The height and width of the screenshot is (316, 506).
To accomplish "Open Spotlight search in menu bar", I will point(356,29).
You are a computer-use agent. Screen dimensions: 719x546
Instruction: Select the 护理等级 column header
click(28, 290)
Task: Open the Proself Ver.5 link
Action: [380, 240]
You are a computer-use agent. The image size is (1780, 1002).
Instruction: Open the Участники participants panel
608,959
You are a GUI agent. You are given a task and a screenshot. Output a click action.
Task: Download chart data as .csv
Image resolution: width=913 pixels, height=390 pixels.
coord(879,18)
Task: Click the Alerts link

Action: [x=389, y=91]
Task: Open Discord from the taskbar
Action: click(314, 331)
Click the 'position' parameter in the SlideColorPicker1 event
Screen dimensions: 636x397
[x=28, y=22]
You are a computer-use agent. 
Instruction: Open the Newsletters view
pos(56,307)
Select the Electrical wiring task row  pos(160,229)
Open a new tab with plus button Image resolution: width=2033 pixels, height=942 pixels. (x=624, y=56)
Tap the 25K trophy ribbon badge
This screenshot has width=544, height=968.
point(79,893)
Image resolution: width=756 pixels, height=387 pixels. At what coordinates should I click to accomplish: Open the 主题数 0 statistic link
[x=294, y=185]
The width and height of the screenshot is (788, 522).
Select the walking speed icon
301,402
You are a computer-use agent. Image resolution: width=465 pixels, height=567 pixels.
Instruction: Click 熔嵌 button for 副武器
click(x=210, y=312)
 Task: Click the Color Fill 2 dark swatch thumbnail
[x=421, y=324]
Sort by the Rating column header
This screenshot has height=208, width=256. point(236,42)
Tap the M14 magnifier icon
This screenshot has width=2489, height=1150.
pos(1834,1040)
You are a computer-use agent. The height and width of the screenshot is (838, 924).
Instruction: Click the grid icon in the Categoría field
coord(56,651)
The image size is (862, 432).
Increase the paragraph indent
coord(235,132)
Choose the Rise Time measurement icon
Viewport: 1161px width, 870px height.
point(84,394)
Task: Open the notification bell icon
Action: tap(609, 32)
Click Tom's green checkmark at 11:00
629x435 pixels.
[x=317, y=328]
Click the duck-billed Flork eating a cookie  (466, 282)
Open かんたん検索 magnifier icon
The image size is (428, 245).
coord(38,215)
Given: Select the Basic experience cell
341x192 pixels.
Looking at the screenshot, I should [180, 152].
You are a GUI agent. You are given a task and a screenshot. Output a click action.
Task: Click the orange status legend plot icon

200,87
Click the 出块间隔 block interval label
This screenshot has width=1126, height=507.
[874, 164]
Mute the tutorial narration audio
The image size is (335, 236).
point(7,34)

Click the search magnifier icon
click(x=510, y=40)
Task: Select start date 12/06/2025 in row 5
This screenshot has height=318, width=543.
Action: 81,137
..........
• Your goal: Report each line above that includes the string "agent".

• Output for this exercise:
You are a computer-use agent. Screen dimensions: 719x546
You are a computer-use agent. The image size is (1780, 1002).
You are a GUI agent. You are given a task and a screenshot. Output a click action.
You are a computer-use agent. 
You are a computer-use agent. Image resolution: width=465 pixels, height=567 pixels.
You are a computer-use agent. The height and width of the screenshot is (838, 924).
You are a GUI agent. You are given a task and a screenshot. Output a click action.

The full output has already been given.